* _SUPPLIED DATA_
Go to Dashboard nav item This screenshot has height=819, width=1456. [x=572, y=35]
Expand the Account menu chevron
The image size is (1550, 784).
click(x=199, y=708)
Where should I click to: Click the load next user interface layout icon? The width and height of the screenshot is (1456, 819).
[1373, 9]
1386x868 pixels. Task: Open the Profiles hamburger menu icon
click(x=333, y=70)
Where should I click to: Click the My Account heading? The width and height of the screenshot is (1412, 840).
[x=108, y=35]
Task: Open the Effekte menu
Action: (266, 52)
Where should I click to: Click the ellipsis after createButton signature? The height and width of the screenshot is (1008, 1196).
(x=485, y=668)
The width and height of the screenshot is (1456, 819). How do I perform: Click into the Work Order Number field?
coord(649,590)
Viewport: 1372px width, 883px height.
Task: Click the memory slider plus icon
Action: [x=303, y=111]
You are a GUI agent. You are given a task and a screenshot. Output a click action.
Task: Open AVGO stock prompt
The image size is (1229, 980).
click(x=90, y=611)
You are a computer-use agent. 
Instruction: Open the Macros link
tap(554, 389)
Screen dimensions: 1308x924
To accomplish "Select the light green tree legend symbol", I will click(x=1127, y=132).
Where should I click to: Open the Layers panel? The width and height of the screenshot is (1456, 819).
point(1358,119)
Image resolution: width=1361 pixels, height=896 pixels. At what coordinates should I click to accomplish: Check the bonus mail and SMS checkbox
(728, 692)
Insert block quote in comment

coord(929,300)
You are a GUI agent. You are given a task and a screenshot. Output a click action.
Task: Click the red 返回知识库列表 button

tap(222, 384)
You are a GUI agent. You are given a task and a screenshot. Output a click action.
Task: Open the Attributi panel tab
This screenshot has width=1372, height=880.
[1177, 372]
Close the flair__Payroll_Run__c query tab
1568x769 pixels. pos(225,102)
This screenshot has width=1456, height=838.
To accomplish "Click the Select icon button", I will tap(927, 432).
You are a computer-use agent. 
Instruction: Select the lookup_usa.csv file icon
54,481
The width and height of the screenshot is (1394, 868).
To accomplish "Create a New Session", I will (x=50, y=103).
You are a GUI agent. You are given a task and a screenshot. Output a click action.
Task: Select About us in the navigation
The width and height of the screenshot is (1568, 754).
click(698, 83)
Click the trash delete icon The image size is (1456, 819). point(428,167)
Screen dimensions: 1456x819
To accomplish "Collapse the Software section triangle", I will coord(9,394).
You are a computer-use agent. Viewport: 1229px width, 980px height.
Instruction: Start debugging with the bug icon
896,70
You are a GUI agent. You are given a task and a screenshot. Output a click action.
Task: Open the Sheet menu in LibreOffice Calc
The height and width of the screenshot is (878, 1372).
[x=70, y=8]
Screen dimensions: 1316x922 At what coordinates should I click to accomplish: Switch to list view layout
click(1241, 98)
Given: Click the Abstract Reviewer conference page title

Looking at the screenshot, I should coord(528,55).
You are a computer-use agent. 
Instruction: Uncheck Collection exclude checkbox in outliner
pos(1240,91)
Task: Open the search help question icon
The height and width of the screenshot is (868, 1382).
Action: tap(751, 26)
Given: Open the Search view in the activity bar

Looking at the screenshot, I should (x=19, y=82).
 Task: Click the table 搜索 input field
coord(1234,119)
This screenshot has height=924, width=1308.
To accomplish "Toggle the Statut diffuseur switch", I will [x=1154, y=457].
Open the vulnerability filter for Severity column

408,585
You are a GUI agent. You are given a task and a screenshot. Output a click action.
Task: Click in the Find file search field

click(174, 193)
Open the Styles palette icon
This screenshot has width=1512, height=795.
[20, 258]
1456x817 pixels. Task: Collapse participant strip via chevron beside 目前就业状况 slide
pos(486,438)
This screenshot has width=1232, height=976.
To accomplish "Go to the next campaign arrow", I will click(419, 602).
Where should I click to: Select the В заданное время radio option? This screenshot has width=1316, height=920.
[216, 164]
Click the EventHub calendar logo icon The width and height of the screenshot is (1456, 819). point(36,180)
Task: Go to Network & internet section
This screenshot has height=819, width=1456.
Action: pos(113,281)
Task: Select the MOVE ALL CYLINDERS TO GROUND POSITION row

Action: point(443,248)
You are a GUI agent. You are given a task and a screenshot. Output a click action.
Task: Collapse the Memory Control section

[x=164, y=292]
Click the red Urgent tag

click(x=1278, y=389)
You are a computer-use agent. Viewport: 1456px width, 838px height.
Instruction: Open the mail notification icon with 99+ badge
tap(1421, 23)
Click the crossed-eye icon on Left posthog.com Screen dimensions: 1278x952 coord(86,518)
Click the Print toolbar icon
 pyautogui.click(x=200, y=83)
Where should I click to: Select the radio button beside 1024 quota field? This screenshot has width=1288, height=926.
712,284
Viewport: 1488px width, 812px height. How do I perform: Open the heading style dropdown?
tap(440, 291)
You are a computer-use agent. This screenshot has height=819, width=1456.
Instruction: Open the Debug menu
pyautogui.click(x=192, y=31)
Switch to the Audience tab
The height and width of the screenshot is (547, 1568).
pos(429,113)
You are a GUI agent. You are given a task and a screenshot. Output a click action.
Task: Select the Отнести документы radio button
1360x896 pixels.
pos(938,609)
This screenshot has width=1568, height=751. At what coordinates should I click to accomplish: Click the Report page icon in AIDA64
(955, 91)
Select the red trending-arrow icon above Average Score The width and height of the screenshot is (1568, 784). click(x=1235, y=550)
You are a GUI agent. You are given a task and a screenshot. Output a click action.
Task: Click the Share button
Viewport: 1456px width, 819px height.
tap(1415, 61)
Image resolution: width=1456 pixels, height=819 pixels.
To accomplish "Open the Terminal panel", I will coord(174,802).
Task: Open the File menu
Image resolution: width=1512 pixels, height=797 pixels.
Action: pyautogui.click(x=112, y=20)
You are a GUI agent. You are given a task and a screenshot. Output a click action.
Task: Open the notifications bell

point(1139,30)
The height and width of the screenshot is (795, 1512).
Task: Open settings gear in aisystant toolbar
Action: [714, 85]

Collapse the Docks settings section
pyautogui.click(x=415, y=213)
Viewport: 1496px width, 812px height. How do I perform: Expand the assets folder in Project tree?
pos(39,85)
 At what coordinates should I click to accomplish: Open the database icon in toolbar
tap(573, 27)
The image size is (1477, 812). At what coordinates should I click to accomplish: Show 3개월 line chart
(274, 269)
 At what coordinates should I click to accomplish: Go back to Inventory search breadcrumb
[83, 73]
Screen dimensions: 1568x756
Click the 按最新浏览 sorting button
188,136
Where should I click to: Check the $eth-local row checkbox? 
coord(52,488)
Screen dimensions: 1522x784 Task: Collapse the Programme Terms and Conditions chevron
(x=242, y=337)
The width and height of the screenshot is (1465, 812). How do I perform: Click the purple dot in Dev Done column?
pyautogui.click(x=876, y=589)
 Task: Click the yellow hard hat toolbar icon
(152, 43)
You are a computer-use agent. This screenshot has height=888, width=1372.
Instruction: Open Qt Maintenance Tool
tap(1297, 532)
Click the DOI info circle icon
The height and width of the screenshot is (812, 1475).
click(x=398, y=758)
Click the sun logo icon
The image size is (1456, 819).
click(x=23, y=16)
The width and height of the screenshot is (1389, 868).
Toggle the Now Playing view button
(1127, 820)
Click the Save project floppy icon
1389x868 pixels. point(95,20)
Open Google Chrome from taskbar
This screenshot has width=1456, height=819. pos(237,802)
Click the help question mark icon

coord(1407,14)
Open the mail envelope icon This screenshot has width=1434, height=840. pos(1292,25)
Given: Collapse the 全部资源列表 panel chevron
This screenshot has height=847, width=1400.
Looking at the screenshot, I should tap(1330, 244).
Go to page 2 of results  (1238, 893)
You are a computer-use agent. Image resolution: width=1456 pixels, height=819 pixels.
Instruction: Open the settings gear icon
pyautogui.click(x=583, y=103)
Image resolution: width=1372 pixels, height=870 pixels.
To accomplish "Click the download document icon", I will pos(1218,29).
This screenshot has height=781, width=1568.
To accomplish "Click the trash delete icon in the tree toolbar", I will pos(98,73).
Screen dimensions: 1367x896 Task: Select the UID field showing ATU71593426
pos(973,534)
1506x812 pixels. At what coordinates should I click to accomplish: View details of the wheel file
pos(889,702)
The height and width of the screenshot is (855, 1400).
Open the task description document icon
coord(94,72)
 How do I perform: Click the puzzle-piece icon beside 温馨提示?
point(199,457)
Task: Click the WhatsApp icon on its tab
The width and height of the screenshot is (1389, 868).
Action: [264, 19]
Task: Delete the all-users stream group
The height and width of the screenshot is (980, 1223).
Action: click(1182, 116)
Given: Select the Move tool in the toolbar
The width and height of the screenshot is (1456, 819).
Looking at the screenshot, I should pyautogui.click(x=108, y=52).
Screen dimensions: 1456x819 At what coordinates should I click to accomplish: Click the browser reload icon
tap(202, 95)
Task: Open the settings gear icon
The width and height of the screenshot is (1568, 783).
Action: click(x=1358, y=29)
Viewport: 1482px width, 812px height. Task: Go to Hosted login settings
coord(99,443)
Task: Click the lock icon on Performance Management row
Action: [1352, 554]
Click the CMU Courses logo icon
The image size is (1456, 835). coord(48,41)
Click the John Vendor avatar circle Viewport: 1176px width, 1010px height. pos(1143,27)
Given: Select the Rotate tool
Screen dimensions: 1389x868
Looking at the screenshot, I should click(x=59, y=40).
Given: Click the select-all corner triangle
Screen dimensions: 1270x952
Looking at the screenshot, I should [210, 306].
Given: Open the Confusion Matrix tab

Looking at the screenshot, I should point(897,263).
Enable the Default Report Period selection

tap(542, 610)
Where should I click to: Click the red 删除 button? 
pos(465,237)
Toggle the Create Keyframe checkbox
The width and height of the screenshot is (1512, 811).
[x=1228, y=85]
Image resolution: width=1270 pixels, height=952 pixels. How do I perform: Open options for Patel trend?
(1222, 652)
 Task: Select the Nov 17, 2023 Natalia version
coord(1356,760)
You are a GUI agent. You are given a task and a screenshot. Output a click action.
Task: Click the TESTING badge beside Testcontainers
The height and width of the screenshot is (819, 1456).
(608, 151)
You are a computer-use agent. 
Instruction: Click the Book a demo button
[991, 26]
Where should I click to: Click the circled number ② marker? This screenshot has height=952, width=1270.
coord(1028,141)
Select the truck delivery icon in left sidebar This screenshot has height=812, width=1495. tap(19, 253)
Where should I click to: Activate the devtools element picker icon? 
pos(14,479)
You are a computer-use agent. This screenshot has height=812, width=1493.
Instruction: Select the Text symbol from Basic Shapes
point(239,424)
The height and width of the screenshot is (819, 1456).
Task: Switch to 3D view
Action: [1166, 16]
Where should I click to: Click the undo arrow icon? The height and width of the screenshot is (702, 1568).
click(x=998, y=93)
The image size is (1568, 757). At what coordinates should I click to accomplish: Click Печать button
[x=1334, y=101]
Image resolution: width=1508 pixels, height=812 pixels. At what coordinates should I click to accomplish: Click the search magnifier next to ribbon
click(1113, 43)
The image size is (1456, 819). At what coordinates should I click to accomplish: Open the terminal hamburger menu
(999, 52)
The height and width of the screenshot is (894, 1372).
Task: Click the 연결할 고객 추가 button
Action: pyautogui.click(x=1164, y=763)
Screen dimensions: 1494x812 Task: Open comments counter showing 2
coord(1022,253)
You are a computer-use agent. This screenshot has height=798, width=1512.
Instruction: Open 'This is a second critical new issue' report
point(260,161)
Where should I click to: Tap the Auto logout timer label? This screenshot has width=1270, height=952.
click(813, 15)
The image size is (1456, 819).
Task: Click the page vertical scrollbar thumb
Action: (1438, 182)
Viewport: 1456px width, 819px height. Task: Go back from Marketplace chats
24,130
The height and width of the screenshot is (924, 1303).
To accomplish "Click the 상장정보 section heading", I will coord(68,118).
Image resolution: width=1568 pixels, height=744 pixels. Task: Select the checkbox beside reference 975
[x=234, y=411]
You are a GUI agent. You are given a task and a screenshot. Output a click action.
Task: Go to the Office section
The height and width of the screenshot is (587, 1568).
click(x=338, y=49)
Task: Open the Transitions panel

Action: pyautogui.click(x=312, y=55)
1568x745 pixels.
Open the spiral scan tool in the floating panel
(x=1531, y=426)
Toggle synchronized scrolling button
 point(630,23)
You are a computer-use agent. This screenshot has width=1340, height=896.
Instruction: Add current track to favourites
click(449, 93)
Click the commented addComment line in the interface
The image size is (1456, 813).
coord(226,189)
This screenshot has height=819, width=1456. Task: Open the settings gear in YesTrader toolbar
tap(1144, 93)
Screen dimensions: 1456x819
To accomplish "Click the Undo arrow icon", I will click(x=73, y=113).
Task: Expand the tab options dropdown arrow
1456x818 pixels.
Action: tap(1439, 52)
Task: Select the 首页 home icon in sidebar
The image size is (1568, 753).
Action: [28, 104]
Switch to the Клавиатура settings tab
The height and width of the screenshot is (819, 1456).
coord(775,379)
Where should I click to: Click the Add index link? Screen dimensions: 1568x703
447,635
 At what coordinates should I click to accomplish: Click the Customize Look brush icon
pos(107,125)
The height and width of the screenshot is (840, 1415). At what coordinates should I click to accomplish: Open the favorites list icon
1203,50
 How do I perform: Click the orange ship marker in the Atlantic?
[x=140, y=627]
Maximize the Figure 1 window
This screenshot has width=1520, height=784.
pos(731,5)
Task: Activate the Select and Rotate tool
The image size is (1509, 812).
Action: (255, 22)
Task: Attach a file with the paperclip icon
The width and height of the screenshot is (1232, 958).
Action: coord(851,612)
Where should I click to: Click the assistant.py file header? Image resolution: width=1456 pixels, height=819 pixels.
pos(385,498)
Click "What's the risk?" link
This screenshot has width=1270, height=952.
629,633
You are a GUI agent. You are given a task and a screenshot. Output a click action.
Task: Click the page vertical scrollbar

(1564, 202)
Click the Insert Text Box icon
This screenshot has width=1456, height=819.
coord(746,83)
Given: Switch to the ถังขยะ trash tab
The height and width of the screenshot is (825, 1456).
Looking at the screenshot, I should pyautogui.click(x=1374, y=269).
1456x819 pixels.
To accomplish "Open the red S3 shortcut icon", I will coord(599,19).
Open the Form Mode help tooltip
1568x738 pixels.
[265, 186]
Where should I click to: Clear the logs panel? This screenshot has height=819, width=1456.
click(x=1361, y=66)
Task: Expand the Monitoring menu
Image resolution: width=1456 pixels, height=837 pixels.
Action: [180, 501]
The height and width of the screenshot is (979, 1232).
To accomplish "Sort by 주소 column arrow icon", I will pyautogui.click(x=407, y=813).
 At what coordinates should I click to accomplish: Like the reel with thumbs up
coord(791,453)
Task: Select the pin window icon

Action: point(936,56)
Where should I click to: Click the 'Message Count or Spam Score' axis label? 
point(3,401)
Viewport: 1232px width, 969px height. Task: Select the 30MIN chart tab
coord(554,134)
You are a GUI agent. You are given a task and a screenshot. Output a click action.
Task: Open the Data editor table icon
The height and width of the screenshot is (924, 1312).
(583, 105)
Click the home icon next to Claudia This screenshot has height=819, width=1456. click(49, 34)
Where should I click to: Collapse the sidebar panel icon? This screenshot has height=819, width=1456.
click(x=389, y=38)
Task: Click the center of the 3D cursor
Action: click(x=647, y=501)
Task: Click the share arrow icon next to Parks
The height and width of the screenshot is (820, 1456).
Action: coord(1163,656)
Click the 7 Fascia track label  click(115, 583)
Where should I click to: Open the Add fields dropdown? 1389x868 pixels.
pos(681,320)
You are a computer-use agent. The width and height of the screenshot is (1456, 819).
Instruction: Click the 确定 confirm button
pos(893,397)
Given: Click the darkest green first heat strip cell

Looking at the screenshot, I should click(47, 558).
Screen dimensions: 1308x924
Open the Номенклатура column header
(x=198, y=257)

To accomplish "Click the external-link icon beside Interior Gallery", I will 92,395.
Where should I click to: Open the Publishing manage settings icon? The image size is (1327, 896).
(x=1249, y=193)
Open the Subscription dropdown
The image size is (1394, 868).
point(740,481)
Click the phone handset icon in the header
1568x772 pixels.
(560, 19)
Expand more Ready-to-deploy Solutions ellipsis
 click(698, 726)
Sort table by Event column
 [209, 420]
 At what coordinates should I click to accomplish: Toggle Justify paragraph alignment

* _AIM OF THE EXERCISE_
Give the exact lines, and only those, from the line containing "The width and height of the screenshot is (1568, 754)." through the line containing "You are a computer-use agent. Viewport: 1229px" in the entries above.

* _RESPONSE TO THE EXERCISE_
The width and height of the screenshot is (1568, 754).
click(698, 83)
Click the trash delete icon The image size is (1456, 819). point(428,167)
Screen dimensions: 1456x819
To accomplish "Collapse the Software section triangle", I will coord(9,394).
You are a computer-use agent. Viewport: 1229px width, 980px height.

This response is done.